If you use cross-validation to estimate the hyperparameters of a model and then use those hyper-parameters to fit a model to the whole dataset, then that is fine, provided that you recognise that the cross-validation estimate of performance is likely to be (possibly substantially) optimistically biased. This is because part of the model (the hyper-parameters) have been selected to minimise the cross-validation performance, so if the cross-validation statistic has a non-zero variance (and it will) there is the possibility of over-fitting the model selection criterion.
If you want to choose the hyper-parameters and estimate the performance of the resulting model then you need to perform a nested cross-validation, where the outer cross-validation is used to assess the performance of the model, and in each fold cross-validation is used to determine the hyper-parameters separately in each fold. You build the final model by using cross-validation on the whole set to choose the hyper-parameters and then build the classifier on the whole dataset using the optimized hyper-parameters.
This is of course computationally expensive, but worth it as the bias introduced by improper performance estimation can be large.
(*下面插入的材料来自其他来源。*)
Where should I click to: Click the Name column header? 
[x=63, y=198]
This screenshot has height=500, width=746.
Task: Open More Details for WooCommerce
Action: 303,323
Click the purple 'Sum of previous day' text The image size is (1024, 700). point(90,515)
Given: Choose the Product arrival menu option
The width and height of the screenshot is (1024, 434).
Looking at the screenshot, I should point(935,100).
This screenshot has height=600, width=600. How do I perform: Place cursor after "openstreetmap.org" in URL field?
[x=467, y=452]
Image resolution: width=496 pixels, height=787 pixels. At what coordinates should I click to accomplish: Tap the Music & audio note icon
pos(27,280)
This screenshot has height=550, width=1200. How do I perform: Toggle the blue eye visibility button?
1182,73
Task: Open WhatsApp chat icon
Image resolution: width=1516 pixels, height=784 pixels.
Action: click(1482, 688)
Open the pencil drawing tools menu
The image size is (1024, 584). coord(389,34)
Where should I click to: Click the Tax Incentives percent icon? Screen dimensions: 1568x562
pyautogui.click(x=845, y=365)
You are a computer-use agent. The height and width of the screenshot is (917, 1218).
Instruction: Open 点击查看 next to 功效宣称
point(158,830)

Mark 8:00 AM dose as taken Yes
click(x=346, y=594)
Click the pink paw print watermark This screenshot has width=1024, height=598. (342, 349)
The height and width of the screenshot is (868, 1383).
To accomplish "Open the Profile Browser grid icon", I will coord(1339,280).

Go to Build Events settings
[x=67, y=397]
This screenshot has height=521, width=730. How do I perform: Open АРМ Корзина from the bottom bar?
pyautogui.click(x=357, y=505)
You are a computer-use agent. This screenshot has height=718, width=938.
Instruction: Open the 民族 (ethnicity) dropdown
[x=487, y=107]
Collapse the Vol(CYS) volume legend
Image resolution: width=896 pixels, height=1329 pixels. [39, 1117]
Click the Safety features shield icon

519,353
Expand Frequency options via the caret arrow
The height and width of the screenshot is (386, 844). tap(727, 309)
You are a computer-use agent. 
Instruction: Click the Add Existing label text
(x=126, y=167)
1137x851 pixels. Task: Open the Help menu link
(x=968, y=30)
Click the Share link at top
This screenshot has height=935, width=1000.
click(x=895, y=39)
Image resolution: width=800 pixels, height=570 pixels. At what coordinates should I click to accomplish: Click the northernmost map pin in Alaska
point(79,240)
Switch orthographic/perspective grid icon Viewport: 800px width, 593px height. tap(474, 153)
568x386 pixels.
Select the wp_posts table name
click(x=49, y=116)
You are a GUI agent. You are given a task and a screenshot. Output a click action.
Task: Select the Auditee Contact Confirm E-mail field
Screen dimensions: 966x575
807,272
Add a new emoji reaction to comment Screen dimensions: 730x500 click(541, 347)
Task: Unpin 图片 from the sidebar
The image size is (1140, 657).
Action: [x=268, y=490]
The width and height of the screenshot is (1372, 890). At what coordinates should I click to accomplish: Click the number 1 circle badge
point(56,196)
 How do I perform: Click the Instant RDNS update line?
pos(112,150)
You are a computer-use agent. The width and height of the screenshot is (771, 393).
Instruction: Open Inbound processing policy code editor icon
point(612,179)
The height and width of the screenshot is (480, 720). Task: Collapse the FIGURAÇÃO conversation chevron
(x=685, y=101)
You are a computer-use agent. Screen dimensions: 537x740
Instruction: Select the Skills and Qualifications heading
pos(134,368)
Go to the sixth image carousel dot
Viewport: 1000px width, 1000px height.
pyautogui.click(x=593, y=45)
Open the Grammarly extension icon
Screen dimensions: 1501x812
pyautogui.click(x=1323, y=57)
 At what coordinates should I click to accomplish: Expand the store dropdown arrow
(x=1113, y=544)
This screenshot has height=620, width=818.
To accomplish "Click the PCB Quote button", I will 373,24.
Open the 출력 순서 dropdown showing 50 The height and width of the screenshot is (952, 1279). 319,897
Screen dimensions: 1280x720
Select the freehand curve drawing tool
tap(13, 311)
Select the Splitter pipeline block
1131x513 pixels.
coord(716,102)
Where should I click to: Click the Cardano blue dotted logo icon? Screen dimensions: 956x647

See my paper
G. C. Cawley and N. L. C. Talbot, Over-fitting in model selection and subsequent selection bias in performance evaluation, Journal of Machine Learning Research, 2010. Research, vol. 11, pp. 2079-2107, July 2010. (www, pdf)
However, it is still possible to have over-fitting in model selection (nested cross-validation just allows you to test for it). A method I have found useful is to add a regularisation term to the cross-validation error that penalises hyper-parameter values likely to result in overly-complex models, see
G. C. Cawley and N. L. C. Talbot, Preventing over-fitting in model selection via Bayesian regularisation of the hyper-parameters, Journal of Machine Learning Research, volume 8, pages 841-861, April 2007. (www,pdf)
So the answers to your question are (i) yes, you should use the full dataset to produce your final model as the more data you use the more likely it is to generalise well but (ii) make sure you obtain an unbiased performance estimate via nested cross-validation and potentially consider penalising the cross-validation statistic to further avoid over-fitting in model selection.
交叉驗證的目的可以理解為是為了估算建模方法的性能,而不是具體模型的性能。
如果使用交叉驗證來選擇超參數,那使用選取出的超參數在全部數據上擬合模型,這是對的。但是需要注意的是,使用這種交叉驗證方法得出的性能估計是很有可能有偏差的。這是因為被選出模型的超參數是通過最小化交叉驗證的性能而選出來的,這種情況下,交叉驗證的性能用於衡量模型的泛化誤差,不夠准確。
如果既需要選擇超參數,又需要估算選出模型的性能,可以選擇Nested Cross-Validation。Nested Cross-Validation中的外層交叉驗證用於估算模型性能,內層交叉驗證用於選擇超參數。最后,基於選出的超參數和全部數據集,產生最終的模型。
盡管這樣,還是有可能在模型選擇階段存在過擬合(Nested Cross-Validation只是允許你可以對這種情況進行測試,如何測?)。一種解決方法是在cross-validation error中加入正則項,用於懲罰易產生過度復雜模型的超參數。
總結,(1)最終的模型應該使用全部數據集來建模,因為越多的數據,模型泛化能力越好;(2)需要確認性能估計得無偏的,Nested Cross-Validation和加懲罰項是解決性能估計出現偏差的方法。